Objectors of Convenience ?

- by Christian Duelund Grĉm

So the debate is finally on : What is the MNF to make of the so-called COs of convenience?

To be able to answer this question, we first of all have to present the definition of an objector of convenience. Based on the present laws and the way they are administered by the head of the Administration of COs, Aage Spindler, we can conclude that you have to be able to adhere to the legal claim that "participation in the Danish Defense, including the measure of emergency, is against your conscience." In other words, being an objector of convenience means that you have objected due to other reasons than conscience or ethics. Maybe you prefer to sleep at home with your girlfriend from having to stay 110 km from home, or perhaps you don't like the colours of the uniforms; maybe the work of a CO is simply more exciting than military jobs, and so forth.

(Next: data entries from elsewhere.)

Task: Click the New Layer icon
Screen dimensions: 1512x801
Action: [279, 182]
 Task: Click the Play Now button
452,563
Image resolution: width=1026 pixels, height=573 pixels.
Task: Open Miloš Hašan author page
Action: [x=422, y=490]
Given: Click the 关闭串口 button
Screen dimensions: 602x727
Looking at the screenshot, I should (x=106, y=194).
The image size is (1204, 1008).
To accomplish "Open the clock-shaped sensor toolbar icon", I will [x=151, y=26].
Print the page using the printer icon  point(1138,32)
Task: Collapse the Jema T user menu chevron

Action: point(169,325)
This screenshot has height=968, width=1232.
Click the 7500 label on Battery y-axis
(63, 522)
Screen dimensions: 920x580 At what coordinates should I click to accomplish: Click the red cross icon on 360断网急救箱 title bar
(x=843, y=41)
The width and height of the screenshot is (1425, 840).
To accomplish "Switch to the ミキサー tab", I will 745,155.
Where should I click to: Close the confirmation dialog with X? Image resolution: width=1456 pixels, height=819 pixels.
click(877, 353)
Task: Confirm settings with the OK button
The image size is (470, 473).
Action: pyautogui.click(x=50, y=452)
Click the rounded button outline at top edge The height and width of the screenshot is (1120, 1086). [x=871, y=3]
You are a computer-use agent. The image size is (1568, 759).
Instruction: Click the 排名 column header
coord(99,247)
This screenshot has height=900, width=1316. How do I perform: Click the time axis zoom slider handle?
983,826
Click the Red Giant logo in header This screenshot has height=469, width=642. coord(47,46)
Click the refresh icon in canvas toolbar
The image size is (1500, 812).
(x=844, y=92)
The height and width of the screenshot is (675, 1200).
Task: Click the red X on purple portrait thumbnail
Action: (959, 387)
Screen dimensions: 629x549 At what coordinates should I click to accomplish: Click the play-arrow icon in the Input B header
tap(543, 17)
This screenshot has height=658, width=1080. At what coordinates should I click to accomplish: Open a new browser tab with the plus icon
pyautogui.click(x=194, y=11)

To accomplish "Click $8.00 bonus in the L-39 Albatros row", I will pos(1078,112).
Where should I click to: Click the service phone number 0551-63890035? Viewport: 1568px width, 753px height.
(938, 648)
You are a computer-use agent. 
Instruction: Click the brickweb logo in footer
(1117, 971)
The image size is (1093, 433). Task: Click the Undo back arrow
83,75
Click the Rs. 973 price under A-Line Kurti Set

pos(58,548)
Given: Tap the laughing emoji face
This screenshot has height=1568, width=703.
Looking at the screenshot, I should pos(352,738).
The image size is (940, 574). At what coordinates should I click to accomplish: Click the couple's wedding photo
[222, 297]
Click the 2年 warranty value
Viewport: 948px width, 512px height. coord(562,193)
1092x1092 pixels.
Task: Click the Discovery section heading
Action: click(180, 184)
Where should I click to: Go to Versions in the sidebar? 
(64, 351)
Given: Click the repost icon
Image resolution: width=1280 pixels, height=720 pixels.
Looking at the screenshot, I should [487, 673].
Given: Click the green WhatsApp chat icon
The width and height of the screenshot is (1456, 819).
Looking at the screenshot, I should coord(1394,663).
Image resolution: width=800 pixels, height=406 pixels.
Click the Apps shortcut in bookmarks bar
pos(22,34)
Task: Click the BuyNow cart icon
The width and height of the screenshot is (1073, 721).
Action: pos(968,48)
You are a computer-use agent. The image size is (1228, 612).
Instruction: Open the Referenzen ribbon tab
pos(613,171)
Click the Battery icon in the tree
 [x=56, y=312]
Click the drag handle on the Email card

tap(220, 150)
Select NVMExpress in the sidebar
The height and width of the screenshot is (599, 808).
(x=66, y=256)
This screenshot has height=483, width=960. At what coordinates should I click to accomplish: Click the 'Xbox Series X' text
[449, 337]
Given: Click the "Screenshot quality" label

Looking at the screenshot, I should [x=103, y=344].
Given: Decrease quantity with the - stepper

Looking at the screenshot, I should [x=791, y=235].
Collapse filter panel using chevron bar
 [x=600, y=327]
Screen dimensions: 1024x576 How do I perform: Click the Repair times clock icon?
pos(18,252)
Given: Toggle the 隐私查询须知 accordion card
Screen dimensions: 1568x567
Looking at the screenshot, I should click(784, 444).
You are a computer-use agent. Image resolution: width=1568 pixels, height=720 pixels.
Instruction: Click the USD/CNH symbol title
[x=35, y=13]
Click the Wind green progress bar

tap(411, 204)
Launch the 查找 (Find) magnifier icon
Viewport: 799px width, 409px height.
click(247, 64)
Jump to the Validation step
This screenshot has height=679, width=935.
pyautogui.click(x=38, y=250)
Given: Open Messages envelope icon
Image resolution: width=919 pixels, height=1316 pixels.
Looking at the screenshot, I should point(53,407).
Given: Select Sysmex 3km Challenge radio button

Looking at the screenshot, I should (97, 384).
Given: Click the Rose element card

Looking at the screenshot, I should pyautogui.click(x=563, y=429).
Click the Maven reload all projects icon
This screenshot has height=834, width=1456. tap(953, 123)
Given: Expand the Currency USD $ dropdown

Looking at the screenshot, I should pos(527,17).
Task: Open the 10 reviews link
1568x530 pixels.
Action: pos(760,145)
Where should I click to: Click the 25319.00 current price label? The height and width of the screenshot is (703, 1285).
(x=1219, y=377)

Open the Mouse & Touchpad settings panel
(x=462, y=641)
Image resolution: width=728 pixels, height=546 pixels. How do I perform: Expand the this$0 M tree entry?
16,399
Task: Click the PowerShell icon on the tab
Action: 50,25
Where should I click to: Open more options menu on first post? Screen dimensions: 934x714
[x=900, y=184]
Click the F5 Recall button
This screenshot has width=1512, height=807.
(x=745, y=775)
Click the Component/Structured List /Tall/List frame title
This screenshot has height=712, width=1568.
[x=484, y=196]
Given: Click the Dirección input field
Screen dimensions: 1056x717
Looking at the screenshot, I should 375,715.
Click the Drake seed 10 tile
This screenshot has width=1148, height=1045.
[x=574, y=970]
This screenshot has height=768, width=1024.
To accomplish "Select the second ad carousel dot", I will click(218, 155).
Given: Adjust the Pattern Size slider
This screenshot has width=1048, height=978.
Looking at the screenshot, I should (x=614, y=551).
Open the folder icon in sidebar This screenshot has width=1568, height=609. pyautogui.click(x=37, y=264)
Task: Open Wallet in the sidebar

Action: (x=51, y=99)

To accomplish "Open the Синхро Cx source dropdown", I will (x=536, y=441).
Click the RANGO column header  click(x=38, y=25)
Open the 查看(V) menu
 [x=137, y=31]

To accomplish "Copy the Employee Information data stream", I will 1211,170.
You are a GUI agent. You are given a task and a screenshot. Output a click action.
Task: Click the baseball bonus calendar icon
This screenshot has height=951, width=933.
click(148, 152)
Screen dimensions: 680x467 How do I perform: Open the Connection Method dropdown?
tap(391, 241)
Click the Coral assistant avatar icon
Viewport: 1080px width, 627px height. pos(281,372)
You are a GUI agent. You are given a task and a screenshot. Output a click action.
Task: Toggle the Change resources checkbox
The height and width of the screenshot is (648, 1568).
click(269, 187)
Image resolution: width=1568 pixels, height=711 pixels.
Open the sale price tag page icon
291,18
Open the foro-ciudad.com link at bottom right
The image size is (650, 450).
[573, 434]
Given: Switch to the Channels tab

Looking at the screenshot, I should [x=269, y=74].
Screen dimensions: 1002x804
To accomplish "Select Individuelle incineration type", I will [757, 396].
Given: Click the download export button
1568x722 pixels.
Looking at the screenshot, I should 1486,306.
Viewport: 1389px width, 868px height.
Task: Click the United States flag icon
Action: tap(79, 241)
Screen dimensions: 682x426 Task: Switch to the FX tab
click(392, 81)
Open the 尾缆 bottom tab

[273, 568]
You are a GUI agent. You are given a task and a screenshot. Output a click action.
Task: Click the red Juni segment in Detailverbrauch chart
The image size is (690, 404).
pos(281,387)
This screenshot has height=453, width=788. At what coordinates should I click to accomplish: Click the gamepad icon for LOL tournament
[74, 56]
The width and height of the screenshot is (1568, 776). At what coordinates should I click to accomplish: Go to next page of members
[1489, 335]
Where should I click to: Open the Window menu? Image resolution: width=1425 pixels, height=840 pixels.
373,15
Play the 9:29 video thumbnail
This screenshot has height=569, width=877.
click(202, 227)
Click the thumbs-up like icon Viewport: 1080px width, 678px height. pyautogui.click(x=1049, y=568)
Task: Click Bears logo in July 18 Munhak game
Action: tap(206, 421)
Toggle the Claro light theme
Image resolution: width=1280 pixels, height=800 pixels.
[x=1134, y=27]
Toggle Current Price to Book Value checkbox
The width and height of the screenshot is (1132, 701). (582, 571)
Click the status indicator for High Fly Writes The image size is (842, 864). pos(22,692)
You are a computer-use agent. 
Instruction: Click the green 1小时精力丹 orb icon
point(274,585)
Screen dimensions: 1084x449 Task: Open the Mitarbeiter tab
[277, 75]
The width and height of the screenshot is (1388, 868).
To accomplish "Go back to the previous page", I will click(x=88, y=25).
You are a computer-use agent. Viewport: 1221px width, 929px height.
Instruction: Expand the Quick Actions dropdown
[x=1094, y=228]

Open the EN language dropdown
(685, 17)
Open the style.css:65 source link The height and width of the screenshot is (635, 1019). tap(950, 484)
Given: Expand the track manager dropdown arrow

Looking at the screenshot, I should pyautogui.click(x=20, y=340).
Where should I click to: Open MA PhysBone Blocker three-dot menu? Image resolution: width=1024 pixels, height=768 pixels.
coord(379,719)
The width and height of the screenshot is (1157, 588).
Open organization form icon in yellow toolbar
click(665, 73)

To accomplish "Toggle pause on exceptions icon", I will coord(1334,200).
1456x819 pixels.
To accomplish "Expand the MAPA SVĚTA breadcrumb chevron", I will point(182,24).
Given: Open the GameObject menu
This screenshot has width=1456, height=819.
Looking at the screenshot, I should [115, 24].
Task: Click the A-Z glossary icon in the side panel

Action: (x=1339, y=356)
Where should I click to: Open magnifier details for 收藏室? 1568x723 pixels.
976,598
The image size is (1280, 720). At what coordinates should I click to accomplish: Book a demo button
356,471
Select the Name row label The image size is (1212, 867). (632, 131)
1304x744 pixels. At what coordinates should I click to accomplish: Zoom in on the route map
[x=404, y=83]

Perhaps the arguments against objectors of convenience put forward by the MNF are a bit too narrow in perspective. Why, the result is the same whether you object due to reasons of conscience or to reasons of convenience. Still, the choices you make in becoming a CO show that the military isn't of your first priority, a fact that all members of the MNF can only be pleased about. Thus, there might be a tendency in the MNF to favour the system of conscientious objection that leads to a 'species' of objectors, who object because they have indeed done a lot of thinking on the subject. But isn't it more important to accept whatever reasons people may have for objecting, even if these are emotional reasons, than to put forward the somewhat 'elitist' view that when it comes to objection, the reasons of conscience/ethics are supposedly better?

All pro-objection and anti-military arguments are good arguments.